→ Exercise task A: Retype the stretch of the UFC monologue from "I'm hoping it's" through "the UFC 168?".
== Source passage ==
Fuck. Da da da da da da da. I'm doing it. So now, of course, now I'm gonna get fucking obsessed with that shit. I don't know what it's gonna do for me.

I'm hoping it's gonna bring my freckles out, you know? Anyway, speaking of fights, did anybody watch UFC? UFC fighting. Not in the red corner. Did anybody see the UFC 168?

Eight? Eight was basically, I think, the USA or the world versus Brazil. And I think Brazil once again proved that they are, you know, if you want to fucking get into a fight, be in the missionary position with another person. If you think you're coming out on top, it ain't happening. They pretty much.

They pretty much dominated the fucking night. But except for this one guy, and I'm not going to know the names and actually tweeted the guy. I'm still not going to remember his name. He has a very fucking unique name and was fucking. He's fighting this guy, and this guy's making all these silly faces when he's going and they're going like, the brazilian dude, I guess he was a champion, or he is a champion.
===
== Dataset excerpts ==
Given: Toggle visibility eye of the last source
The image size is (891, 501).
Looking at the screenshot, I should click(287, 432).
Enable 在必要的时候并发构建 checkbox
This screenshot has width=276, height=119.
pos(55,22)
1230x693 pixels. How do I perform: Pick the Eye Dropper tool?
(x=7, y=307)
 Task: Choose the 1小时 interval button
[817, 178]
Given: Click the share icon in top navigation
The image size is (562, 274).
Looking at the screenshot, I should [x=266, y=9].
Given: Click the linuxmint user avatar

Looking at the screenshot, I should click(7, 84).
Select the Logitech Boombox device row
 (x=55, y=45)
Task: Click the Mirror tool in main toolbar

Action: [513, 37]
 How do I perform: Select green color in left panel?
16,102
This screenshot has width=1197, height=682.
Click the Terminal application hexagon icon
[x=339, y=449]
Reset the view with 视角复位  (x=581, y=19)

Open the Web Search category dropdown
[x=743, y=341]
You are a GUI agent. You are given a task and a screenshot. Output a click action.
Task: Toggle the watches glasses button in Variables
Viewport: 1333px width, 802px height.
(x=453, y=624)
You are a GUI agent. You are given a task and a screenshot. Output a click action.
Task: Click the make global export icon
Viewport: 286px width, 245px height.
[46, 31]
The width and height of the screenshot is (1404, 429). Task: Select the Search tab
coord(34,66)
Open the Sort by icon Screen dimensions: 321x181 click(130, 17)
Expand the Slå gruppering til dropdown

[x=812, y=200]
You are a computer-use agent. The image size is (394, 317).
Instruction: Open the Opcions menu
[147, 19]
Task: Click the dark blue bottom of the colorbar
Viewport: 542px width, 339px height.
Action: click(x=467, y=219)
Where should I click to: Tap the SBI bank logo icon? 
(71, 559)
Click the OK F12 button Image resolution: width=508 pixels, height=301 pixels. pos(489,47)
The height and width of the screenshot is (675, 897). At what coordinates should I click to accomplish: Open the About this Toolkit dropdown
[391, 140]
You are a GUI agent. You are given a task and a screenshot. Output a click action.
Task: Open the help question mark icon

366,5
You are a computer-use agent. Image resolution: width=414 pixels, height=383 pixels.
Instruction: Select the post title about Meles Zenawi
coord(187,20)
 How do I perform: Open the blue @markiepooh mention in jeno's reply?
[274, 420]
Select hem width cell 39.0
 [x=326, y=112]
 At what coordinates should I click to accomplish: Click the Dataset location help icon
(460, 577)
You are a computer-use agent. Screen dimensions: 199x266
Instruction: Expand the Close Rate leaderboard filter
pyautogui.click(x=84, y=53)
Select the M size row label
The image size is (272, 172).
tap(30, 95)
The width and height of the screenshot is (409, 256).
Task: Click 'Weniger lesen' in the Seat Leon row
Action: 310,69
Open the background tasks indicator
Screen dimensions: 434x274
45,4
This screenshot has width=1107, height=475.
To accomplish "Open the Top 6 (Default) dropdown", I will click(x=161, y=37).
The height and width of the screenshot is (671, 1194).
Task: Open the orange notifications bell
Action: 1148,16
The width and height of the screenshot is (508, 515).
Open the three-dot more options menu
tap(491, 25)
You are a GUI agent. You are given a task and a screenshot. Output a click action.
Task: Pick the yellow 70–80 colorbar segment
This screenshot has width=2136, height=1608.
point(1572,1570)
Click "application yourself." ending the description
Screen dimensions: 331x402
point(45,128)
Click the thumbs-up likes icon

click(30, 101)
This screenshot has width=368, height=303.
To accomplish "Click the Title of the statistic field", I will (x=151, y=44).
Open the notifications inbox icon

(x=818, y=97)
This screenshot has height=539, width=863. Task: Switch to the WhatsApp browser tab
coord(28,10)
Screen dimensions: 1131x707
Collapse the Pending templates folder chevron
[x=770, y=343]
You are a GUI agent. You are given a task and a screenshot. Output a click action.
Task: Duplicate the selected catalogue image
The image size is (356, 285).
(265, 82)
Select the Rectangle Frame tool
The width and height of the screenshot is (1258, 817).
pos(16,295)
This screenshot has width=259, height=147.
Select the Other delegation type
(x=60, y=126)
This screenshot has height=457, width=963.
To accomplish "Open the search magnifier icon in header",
===
→ Exercise task B: In the dataset rows, swap "Task" for "Goal" in the stretch from the line containing "1230x693 pixels. How" through the line containing "Action: [513, 37]". Return only those lines, with everything else unchanged.

→ Final result A:
I'm hoping it's gonna bring my freckles out, you know? Anyway, speaking of fights, did anybody watch UFC? UFC fighting. Not in the red corner. Did anybody see the UFC 168?

→ Final result B:
1230x693 pixels. How do I perform: Pick the Eye Dropper tool?
(x=7, y=307)
 Goal: Choose the 1小时 interval button
[817, 178]
Given: Click the share icon in top navigation
The image size is (562, 274).
Looking at the screenshot, I should [x=266, y=9].
Given: Click the linuxmint user avatar

Looking at the screenshot, I should click(7, 84).
Select the Logitech Boombox device row
 (x=55, y=45)
Goal: Click the Mirror tool in main toolbar

Action: [513, 37]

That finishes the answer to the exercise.